I’d got to the stage where I was contemplating getting into collecting stamps and, possibly, painting little Welsh scenes on pebbles. [Don't worry, both urges are slumbering deeply once more.]
It needed a very special kind of fan, though, and I’d quite forgotten where I put it and how to wield it.
Both things got sorted in my head this morning, seemingly by accident if you believe that such events can ever truly be accidental.
I picked up a slim volume of poems–Public Property, by Andrew Motion–and, following the habit-trails of many years, started leafing through it. At random I came upon In a Perfect World:
I was walking the Thames path from Richmond
to Westminster, just because I was free
to do so, just for the pleasure of lightsluicing my head, …
… The mouth of the Wandle stuck
its sick tongue out and went…
and more and more, from triplet to triplet, measuring the way peacefully and in perfect solitude. A lovely poem, a gem, as are so many of Motion’s poems. Typically, he falls over in the last stanza, with two faulty word choices, the first of them inexcusably smacking of cliché.
And… that’s all it took. My head is working again, with the fore-brain buzzing from phrase to phrase, picking its way as carefully as I know how, trying to avoid treading too much on sick tongues. And my left foot, far from echoing the tremor of my right hand, seems to be ticking merrily along in a rhythm that could almost be iambic if it were not for the occasional dactylic stumble.
Yeah. Home again, digging dogs and stroking the warm backs of favourite cats.
I’ll be fine now.
Oh, frabjous day! Hooray, hooray! I can hardly wait and am so happy for you, John. That burst of energy is always such a welcome delight. Write on!

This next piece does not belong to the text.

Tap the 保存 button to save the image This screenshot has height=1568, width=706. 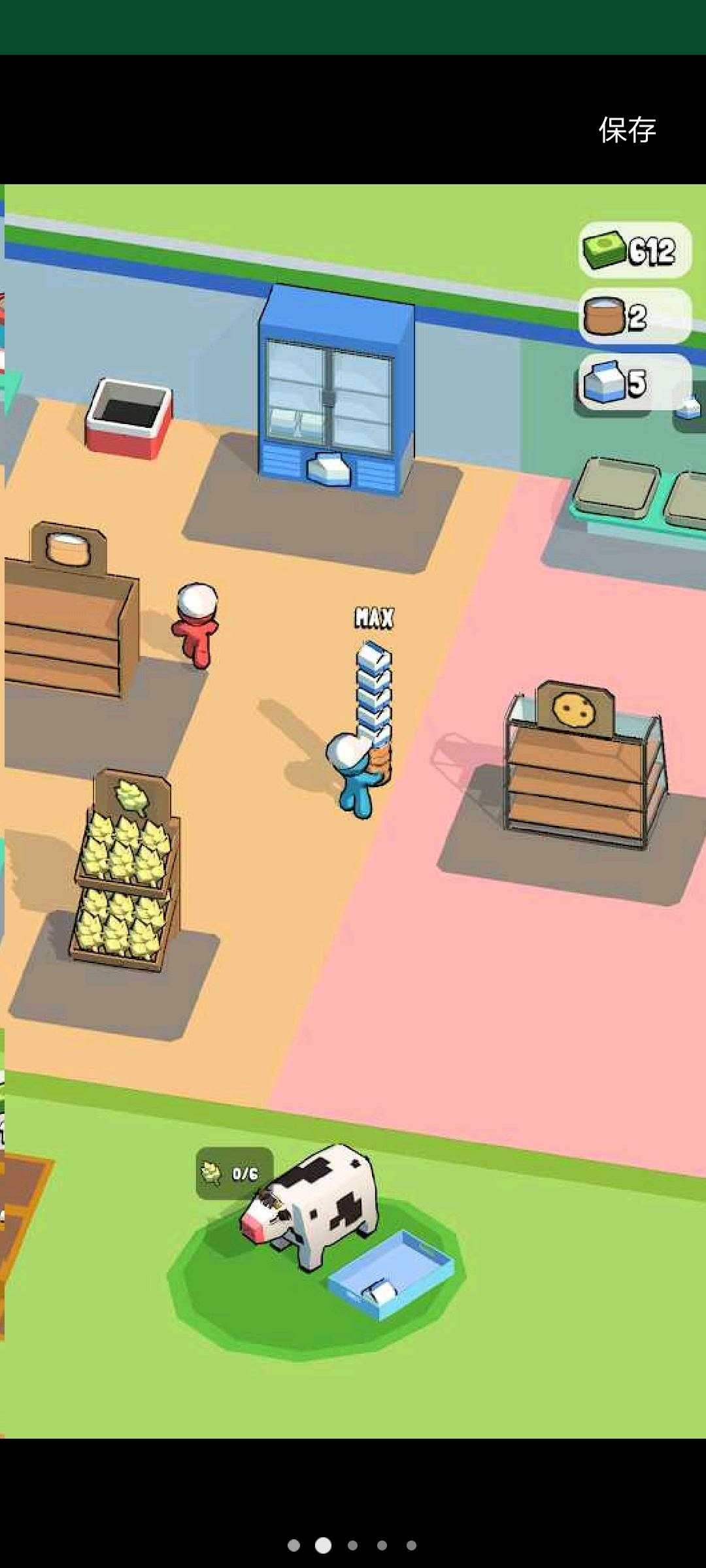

Glad to read your doing better, I think it’s the Winter nesting…natures’s way of forcing us to slow down, and rejuvernate….
Wonderful that Graham has hopped onboard with his new blog, now we get first- hand experience when it comes to doing the projects..
Be well friend.
So glad your creativity has returned.
“habit-trails”
– I like that!
-Kate
Oh, mercy! What a horrid thought! …”treading… on sick tongues.” Heaven forefend!
I’m delighted to hear that your little grey cells are eager to get back to work. Isn’t that the way life goes? Just when we least expect it, out leaps a muse.
Hugs from suddenly Siberian Corea,
~ Sil
Welcome home to your burst of energy and creativity!
Just enjoy stroking the back of your favourite cat…., but what means “digging dogs”?
Yes, stirring the pot here too. As painting and color are my natural habitat, I too have to stir the writing pot. I have a writers workshop here and a poetry luncheon that stir the grey cells up a bit.
So glad the wafting helped.
Thanks too for changing the link from one to tother. I find the blogger programming much easier for the average person to access and leave notes if they wish.
Stay warm……and I will stay dry.
The line “Home again, digging dogs and stroking the warm backs,etc” is a little poem in itself. But I never thought your way with words had left you. I marveled that you could make the simple daily routine so enjoyable to read about. You guys go to the store more than anyone I know.